Work instructions:
• a. Please repeat the stretch of the hospital account from "10 minutes later...and" through "in the night.".
• b. In the hospital account, how long did the nurse say the morphine would take to fully work?

Extract:
Somewhere during this time, a woman with a rolling cart holding all sorts of unpleasant looking tubes and syringes showed up to take my blood. I really hadn’t been looking forward to this, but since I’d seen Tiff have blood taken and give birth, I figured I should just suck it up and let the woman do her thing with as little fuss as possible. So, I stuck out my right arm, looked off to my left, and followed her instructions to flex/breathe/whistle/whatever. I’m pretty sure I didn’t fully cry, but a single drop might have found it’s way out and splashed on my new gown…but it also might have been a tear of joy…because I was so happy…

45 minutes after I was given the "super-acetompinohpen", (I know because I was timing it) my arm was still killing me. In fact, it was getting worse all the time. Luckily, the nurse came in around that time, and I was able to explain to him in the nicest way possible that I would really appreciate something that can actually help with pain. He almost looked like he didn't believe me, but came back with a syringe...and a syringe, I knew, meant business.
"This is morphine," he said. "Just a little bit, but it should take care of your pain, but it also might make you feel nauseous and drowsy."
He said this while I pushed it into my IV line. "Okay, you should be feeling drowsy now," he said almost immediately after he'd finished. Strangely enough, I'd been feeling sleepy all day, but I sure didn't at that moment. He then said it would take about 10 minutes for the morphine to fully work. I was definitely going to be counting down those minutes.

10 minutes later...and my arm was freaking killing me. 15 minutes...freaking killing me...20 get the picture. I can't remember if at this point I called the nurse or if he just happened to come, but I ended up getting another shot of morphine about an hour after the first...and my arm was still freaking killing me. Eventually I got a third morphine shot, after which the pain finally subsided, but this didn't happen until much later in the night.

Extracted material:
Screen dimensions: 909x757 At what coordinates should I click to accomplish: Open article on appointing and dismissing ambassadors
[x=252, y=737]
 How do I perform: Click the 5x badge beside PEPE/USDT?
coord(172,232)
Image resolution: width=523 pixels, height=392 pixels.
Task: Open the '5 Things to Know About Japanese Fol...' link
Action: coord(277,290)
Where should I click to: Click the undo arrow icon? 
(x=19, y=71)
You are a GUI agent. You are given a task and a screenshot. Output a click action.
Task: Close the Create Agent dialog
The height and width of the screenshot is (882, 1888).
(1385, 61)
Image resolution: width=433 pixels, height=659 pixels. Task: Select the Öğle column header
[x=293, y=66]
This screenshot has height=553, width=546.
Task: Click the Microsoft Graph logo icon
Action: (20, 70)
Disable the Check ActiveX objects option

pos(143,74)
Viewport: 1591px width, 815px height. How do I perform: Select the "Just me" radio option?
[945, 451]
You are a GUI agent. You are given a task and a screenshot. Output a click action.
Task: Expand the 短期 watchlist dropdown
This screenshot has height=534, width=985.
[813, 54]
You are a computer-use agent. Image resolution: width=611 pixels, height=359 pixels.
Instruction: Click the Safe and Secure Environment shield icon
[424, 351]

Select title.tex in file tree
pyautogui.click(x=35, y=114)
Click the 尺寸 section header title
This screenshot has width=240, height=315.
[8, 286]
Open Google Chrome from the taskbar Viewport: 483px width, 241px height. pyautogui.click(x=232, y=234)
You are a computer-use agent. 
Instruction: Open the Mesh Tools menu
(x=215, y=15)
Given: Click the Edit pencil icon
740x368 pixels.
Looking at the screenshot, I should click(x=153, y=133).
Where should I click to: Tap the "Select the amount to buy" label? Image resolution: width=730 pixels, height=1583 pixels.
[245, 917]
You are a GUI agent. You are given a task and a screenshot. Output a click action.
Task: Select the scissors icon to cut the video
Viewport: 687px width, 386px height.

Answers for each item:
• a.
10 minutes later...and my arm was freaking killing me. 15 minutes...freaking killing me...20 get the picture. I can't remember if at this point I called the nurse or if he just happened to come, but I ended up getting another shot of morphine about an hour after the first...and my arm was still freaking killing me. Eventually I got a third morphine shot, after which the pain finally subsided, but this didn't happen until much later in the night.

• b. About 10 minutes.